EXERCISE TASK: Gather every line of the material that contains the word "Where", and copy each one.
-- BEGIN --
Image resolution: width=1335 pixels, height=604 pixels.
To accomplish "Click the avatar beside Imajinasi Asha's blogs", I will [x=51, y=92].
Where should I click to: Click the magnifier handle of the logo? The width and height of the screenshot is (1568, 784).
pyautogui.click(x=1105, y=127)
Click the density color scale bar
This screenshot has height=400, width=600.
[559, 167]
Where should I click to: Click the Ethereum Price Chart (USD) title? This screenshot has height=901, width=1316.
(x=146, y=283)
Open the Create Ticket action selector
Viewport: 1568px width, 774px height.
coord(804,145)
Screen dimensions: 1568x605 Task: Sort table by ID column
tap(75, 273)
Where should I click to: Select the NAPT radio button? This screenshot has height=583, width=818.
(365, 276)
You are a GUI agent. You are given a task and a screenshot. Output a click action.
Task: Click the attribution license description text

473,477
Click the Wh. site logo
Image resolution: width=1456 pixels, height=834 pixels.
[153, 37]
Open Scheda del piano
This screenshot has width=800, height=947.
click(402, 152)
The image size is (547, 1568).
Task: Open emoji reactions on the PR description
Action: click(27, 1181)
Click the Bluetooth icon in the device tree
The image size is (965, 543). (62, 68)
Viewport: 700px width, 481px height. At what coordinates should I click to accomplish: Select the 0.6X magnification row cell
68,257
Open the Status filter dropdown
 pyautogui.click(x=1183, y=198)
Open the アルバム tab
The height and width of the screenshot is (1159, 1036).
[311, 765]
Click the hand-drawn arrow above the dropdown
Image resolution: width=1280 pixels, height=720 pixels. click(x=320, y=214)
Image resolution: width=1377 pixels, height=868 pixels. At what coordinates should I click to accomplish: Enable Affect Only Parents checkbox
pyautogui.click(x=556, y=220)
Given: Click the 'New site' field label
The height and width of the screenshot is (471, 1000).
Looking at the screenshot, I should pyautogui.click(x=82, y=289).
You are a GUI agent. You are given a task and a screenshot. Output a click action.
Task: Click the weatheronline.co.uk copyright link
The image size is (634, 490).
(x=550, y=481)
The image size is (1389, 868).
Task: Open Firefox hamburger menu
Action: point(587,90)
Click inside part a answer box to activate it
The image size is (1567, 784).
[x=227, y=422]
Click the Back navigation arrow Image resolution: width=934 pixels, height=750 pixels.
-- END --
EXERCISE SOLUTION:
Where should I click to: Click the magnifier handle of the logo? The width and height of the screenshot is (1568, 784).
Where should I click to: Click the Ethereum Price Chart (USD) title? This screenshot has height=901, width=1316.
Where should I click to: Select the NAPT radio button? This screenshot has height=583, width=818.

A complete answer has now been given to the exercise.